After Guru Maharishi Mahesh Yogi, who used run the ashram, abandoned it, his followers did the same. In 2003, it was taken over by the local forestry department nd the doors were closed.

However, it remained a big draw with Beatles fans from all over the world. They would usually sneak in by climbing the walls or paying a small bribe to a gatekeeper. They don't have to do that anymore. In fact, the tourist spot will now also offer bird walks and nature trials among other things.

beatles ashram

Neena Grewal, director RTR, who took the initiative to spruce up the ashram, told The Times of India, "The ashram has been visited by Beatles fans ever since the band came here way back in 1968. We will revive the Beatles' association with the ashram and also restore their huts. New brochures and maps will soon be made available. The ruins will be maintained as heritage structures."

Flowers have been laid on the pathway and nature walks are now being planned at the spot.

"We are making some gardens and putting some benches for visitors. We are introducing a nature trial and bird walk. We also plan to set up a cafeteria and a souvenir shop at some point. We want to retain the place's rustic look," Rajendra Nautiyal, a senior forestry official, told BBC.

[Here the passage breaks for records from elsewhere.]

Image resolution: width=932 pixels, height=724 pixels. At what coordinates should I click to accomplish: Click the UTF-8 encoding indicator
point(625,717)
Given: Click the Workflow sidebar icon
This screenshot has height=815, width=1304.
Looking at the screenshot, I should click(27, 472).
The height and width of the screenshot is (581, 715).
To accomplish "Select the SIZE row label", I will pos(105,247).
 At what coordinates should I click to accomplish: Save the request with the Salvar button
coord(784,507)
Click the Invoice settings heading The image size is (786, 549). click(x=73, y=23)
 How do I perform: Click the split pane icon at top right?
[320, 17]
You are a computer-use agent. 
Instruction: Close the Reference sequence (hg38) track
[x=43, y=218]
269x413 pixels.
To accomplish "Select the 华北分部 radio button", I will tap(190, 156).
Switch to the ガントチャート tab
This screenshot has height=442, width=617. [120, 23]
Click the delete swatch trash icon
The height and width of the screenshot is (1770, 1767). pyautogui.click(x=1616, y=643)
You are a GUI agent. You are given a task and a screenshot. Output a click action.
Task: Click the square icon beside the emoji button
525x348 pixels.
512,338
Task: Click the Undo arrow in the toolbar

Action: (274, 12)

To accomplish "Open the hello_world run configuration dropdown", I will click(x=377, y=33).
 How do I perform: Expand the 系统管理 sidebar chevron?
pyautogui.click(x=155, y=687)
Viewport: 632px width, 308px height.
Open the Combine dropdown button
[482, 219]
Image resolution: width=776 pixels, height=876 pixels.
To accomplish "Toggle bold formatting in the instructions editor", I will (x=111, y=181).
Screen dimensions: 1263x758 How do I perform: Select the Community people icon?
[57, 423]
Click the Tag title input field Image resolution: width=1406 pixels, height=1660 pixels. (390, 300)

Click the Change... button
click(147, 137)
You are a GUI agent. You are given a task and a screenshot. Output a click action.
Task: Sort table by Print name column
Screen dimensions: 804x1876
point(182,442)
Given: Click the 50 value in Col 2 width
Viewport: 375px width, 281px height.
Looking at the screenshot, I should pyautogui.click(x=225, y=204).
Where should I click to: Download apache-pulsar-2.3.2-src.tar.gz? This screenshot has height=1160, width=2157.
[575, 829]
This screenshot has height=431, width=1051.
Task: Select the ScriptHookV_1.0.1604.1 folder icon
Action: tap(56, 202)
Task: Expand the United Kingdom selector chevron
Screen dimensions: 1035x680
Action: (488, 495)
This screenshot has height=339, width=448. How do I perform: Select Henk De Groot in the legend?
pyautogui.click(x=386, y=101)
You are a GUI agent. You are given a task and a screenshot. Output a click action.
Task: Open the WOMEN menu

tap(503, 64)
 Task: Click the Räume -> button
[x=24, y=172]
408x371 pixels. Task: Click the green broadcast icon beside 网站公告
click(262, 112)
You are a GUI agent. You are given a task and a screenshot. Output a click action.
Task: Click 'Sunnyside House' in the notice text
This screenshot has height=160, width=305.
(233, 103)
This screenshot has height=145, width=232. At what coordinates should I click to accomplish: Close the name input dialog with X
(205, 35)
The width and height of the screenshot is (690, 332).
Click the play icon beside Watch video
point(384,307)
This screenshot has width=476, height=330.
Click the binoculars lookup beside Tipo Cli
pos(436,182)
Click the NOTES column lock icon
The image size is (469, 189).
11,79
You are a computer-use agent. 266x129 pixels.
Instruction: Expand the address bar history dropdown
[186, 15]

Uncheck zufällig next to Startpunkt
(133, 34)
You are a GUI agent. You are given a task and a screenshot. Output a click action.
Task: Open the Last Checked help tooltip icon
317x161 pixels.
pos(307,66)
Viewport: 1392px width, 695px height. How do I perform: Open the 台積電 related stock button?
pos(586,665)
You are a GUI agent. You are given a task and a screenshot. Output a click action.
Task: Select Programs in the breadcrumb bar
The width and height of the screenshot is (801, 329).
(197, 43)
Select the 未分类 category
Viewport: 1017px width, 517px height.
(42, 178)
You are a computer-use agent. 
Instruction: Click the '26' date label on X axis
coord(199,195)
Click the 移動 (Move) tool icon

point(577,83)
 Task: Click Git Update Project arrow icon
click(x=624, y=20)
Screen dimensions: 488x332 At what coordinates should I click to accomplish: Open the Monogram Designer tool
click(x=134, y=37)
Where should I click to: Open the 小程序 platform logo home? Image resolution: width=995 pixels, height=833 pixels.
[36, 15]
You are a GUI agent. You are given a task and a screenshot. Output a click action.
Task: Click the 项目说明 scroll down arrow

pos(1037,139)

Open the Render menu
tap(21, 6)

Uttarakhand Forest Minister Dinesh Aggarwal wants visitors to come to the ashram not just for the Beatles connection. "We plan to include a yoga learning centre and meditation classes at a later stage. Our aim is to ensure that visitors don’t simply come for the Beatles connection but to learn the magic of nature, meditation and yoga," he told Indian Express.